The connection to the famous carillon on Böttcherstraße is explained. In it, the artist addresses overpowering narratives of the past that have emerged in this highly touristic location in the city with an architecture born from colonial wealth. The work is particularly compelling as it conveys a powerful and complex message through its model-like structure, while it achieves its own, free, and powerful form. The articulation of ritualised spaces through sound and the possibility of liberation from rigid, linear patterns of interpretations of the past evoked in the work create a powerful image of open dialogue.”
The Prize and the Jury
The winner of the Bremer Förderpreis für Bildende Kunst is always selected in a two-stage process.
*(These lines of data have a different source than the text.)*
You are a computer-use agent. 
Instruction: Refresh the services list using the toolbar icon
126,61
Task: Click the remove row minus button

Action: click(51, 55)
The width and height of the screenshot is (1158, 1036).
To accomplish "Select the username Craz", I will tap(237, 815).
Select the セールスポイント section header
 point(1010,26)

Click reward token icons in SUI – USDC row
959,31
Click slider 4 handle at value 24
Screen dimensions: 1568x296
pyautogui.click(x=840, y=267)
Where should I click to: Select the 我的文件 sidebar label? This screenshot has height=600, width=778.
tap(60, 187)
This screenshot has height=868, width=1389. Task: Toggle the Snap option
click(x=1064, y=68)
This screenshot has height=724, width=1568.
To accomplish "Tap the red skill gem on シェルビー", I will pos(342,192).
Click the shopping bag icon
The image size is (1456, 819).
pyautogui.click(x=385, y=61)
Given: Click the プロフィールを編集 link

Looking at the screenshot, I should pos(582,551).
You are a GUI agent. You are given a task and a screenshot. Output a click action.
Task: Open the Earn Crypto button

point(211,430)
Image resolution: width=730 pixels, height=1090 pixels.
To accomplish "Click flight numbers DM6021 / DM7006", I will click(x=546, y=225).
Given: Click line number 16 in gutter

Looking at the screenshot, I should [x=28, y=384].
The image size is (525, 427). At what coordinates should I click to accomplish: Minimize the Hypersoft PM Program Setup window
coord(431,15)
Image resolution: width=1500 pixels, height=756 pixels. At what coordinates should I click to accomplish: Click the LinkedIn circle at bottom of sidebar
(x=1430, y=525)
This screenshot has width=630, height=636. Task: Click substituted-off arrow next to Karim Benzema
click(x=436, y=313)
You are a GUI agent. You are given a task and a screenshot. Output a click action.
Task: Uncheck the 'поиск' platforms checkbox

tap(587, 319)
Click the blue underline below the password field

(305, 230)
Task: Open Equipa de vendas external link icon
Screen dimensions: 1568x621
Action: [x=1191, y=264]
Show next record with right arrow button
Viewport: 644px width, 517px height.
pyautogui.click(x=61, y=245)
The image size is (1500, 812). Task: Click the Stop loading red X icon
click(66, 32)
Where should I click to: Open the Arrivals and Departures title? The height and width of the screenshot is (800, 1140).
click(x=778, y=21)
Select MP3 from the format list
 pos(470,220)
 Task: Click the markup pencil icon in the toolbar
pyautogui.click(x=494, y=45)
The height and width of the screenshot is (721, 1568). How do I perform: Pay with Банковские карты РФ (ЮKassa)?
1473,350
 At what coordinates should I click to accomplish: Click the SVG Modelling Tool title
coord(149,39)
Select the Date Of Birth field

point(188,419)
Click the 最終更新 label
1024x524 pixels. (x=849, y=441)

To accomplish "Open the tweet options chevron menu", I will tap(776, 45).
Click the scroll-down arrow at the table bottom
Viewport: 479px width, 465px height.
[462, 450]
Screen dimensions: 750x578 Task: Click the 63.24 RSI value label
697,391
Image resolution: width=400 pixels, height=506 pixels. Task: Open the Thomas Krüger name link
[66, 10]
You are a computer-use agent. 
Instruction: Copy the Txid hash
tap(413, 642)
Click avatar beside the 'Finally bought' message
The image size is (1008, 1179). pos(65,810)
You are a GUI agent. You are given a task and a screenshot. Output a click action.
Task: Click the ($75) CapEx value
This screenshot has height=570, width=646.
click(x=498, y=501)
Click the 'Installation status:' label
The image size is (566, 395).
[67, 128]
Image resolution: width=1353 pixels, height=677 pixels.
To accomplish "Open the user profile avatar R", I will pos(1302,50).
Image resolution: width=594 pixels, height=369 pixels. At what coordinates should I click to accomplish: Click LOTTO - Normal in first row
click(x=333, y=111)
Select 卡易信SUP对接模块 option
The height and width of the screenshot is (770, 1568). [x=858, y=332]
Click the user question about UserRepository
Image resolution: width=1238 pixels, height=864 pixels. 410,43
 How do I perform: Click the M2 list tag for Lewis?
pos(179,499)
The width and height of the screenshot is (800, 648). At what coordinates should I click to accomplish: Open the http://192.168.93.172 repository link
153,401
From all incoming applications, a regional nomination committee first selects the candidates for an exhibition at the Städtische Galerie Bremen. In 2025, twelve artists were nominated from a total of 33 submissions: Elfin Açar, Franca Brockmann, Dorsa Eidizadeh, Johannes Fiola, Atsushi Mannami, Shoji Matsumoto, Ludger N.o.kel, Renen, Yoriko Seto, Hassan Sheidaei, Behshad Tajammol, and Carlotta von Haebler. A supra-regional jury then selects the winners from among them. In 2025, the panel consisted of: Dr. Katrin Hippel (Museum Kunst der Westküste, Alkersum, Föhr), Prof. Heike Mutter (artist, Hamburg University of Fine Arts), Junia Thiede (Kunstverein Braunschweig), Dr. Julia Wallner (Arp Museum Bahnhof Rolandseck) and Dr. Linda Walther (Museumszentrum Quadrat Bottrop).
Exhibition: 48th Bremer Förderpreis für Bildende Kunst
Location: Städtische Galerie Bremen, Buntentorsteinweg 112.
Exhibition runs until April 27, 2025.
Opening hours: Tuesday to Sunday, 12 p.m. to 6 p.m.
Admission is free.
The venue has limited wheelchair access.